The TOP 37 is a proprietary instrument, and can be used only by contracting with BHL. The actual fee is based on program needs and the extent of data management required. BHL claims that since they offer this service to large numbers of users they are able to keep costs down, and that in fact their fees come to about 1/5 of what it would typically cost to pay for equivalent data management on site.

The best way to explore the TOP 37 and BHL services is via their website: www.Bhealthlabs.com. The site allows for an immediate downloading of the TOP 37, the Clinician Rating Tool, and samples of outcome data results. It also explains pricing policy.

Option 2: Clinical Outcomes in Routine Evaluation (CORE-OM)

The CORE Outcome Measure (CORE-OM) was developed in England by Britain’s Department of Health and has been in use there since 1998 (CORE System Group, 1998). The CORE-OM has 34 items designed to measure common symptoms, subjective well-being, life/social functioning, and risk to self and others. The instrument is designed to generate a “global level of distress” that is calculated as the mean score of all 34 items. This mean score, as well as individual items, can be tracked over the course of therapy as measures of clinical improvement. Extensive field research has demonstrated that the CORE-OM is a reliable and valid measure, useful both for clinical assessment and case management (Barkham et al., 2001).

The CORE-OM is accompanied by two other instruments designed to help with clinical management. The “Assessment Form,” to be used at intake, covers previous treatment, medication, presenting difficulties, social support, and the usual array of demographics. The “End of Therapy Form,” to be used at termination, generates a retrospective treatment profile covering length, type, and frequency of therapy. It also documents the overall effectiveness of care, such as specific therapy benefits and successful termination and transition.

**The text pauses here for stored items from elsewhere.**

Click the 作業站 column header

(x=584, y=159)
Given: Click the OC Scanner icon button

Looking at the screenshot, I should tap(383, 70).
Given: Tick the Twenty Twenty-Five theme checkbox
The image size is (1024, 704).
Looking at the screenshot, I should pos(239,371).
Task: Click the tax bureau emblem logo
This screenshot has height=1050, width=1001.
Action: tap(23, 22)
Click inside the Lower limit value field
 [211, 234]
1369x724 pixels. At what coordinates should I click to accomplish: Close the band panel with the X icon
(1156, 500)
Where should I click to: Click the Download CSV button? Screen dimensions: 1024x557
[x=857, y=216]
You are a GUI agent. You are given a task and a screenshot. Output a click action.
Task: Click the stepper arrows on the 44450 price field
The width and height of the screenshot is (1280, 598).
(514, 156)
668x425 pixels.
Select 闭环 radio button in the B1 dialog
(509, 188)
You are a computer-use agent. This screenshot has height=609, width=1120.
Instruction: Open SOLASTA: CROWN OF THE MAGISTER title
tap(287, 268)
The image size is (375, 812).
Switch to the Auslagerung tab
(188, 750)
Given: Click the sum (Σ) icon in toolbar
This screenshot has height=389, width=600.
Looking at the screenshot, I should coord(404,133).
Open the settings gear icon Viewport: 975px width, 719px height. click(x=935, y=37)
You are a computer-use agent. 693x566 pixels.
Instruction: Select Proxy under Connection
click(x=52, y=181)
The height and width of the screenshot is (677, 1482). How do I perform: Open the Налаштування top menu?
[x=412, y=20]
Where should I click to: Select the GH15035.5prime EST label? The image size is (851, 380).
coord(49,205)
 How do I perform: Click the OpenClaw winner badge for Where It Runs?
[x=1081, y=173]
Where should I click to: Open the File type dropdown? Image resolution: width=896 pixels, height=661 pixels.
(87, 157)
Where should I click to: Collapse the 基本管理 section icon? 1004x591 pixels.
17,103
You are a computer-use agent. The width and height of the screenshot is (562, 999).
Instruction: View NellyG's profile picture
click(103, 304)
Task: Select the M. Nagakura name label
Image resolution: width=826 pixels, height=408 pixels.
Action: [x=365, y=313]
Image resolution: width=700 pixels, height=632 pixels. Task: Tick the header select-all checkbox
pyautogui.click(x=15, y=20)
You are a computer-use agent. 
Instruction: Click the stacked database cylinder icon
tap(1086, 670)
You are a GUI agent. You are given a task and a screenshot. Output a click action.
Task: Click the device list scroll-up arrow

The CORE instruments are protected by copyright, but the copyright owners (CORE IMS Ltd) encourage unlimited, free usage. Their stated goal is to maximize implementation of outcome measurement in order to improve quality of care. Clinicians interested in using the CORE are invited to do so with only one proviso the instrument content may not be changed in any way. Users are encouraged to purchase the nominally-priced CORE System User Manual, which includes normative data and scoring guidelines. If the user so desires, CORE IMS Ltd is available for additional paid services such as outcome data entry and analysis.

The best way to investigate the CORE-OM and available support services is via their website: www.coreims.co.uk. It is not necessary to purchase any services in order to use this instrument, but larger practices might find that it is cost-effective for CORE IMS Ltd to manage the data.

The Spirituality Factor

The only drawback with these otherwise-excellent clinical outcome measures is that they make no attempt to cover issues of spirituality or faith. Yet the literature is clear that some forms of religiosity and spirituality are positively related to both health and mental health (Hill & Pargament, 2003; Miller & Thoresen, 2003). For those clinicians wishing to track not only symptoms/functioning/well-being but also spirituality, an additional instrument will be required. Many such instruments are available in the

literature (see Hill & Hood, 1999), and at least one has enjoyed fairly widespread usage

the Spiritual Well-Being Scale (SWB; Ellison, 1983). However, at twenty items the SWB is somewhat lengthy to use as an add-on for outcome assessment.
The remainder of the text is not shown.